Allemagne. Die Linke: un premier de classe… impopulaire

Par Ines Schwerdtner

Il est extrêmement rare que le leader du FDP (Freie Demokratische Partei), Christian Lindner, soit d’accord avec le Parti de gauche (Die Linke). Dans le talk-show de Sandra Maischberger sur la chaîne ARD, Christian Linder a cependant dû admettre que Die Linke veut alléger la charge fiscale qui pèse sur les revenus moyens et que, en principe, ce n’est pas du tout une mauvaise idée. La coprésidente [depuis le 27 février 2021] de Die Linke, Janine Wissler, n’a pas seulement précisé dans le programme que son parti soulagerait la plupart des habitants du pays; elle a également reproché à Lindner ses positions contradictoires sur le frein à l’endettement et les investissements.

Des instituts tels que le Centre Leibniz pour la recherche économique européenne (ZEW) sont d’accord avec la tête de la liste rouge: avec la gauche au gouvernement, la charge sur les revenus faibles et moyens serait réduite et le budget national serait augmenté de 36,8 milliards d’euros. Avec les libéraux (FDP), en revanche, le budget de l’Etat serait allégé de 87,6 milliards d’euros, selon le ZEW. En outre, ce sont surtout les hauts revenus qui bénéficieraient d’un gouvernement sous direction du FDP.

Comment se peut-il qu’un parti de hauts revenus, avec son programme contradictoire, obtienne actuellement 12 % des voix, dans les sondages, et puisse devenir le faiseur de roi dans une coalition de type Jamaïque (CDU, CSU et FDP) ou de type feu tricolore (SPD, Verts et FDP)? En tout cas, cela ne peut pas être dû à sa compétence économique. Mais peut-être est-ce dû à un vide politique lors de la crise du coronavirus, que le FDP a habilement utilisé pour critiquer le gouvernement sur les questions de fond.

Die Linke, en revanche, a semblé partiellement inoffensif pendant la pandémie, mais ce parti a travaillé avec diligence sur des concepts aptes à être mis en œuvre. Il y a peu de temps, le chef du groupe parlementaire, Dietmar Bartsch, a présenté un plan pour un impôt équitable sur le revenu. Une semaine avant, Jörg Schindler– qui dirige la politique du parti à l’échelle fédérale – a parlé d’un nouveau concept d’Etat-providence, et une semaine avant d’un programme d’emplois liés à la crise climatique. Des concepts présentés à un rythme hebdomadaire. Et même la presse, par ailleurs plutôt dédaigneuse, est d’humeur positive.

Par rapport au FDP, qui peut flirter avec les coalitions, Die Linke n’a aucune option de pouvoir gouvernemental. Bien qu’une coalition rouge-rose-verte (Die Linke, SPD, Verts) soit concevable au niveau du gouvernement fédéral – et actuellement également possible en termes mathématiques – politiquement, aucun parti à part Die Linke n’est prêt à s’engager sur ce terrain.
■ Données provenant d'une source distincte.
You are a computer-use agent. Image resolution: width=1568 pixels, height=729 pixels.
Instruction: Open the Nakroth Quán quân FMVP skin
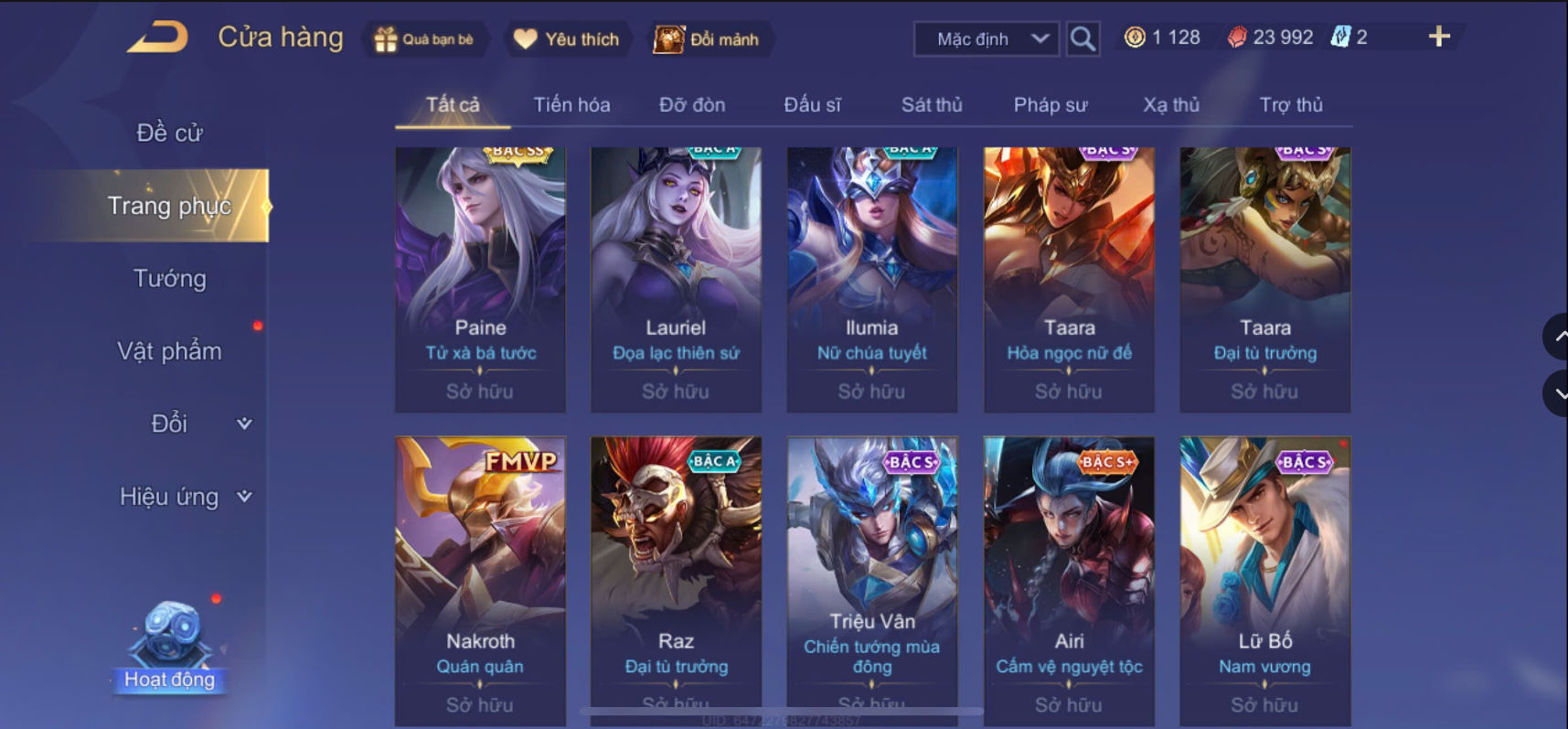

Et même Die Linke devrait, pour rester crédible, soumettre sa participation à l’établissement des lignes rouges strictes en matière de politique étrangère et de mesures de politique sociale. En particulier sur la question des missions étrangères de l’armée, leur position – comme le montre aujourd’hui l’Afghanistan – a fait ses preuves. Cependant, cela rend la perspective plus difficile pour le SPD et les Verts, car les conflits sont préprogrammés. En termes de politique gouvernementale, ils préfèrent se déplacer vers le centre plutôt que d’expérimenter avec la gauche.

Le problème du parti Die Linke pourrait donc être qu’il est utile mais qu’il n’a pas de bons arguments pour cela. Il est le premier de la classe, mais personne ne veut avoir affaire avec lui. En outre, les personnes peu intéressées et les abstentionnistes ne voient pas non plus une alternative dans Die Linke. Il est peut-être temps que Die Linke convainque non seulement les instituts scientifiques et les journalistes, mais aussi ceux qui bénéficieraient grandement de ses propositions politiques: la majorité de la société, mais surtout ceux qui sont au bas de l’échelle. Die Linke aurait alors une base d’adhésion supérieure aux 7% actuels et pourrait intégrer ses propositions dans les négociations pour une coalition, au lieu de les laisser à nouveau disparaître dans un tiroir. (Article paru sur le site de l’hebdomadaire Der Freitag du 18 août 2021; traduction de la rédaction de A l’Encontre)

Ines Schwerdtner est rédactrice en cheffe du magazine Jacobin.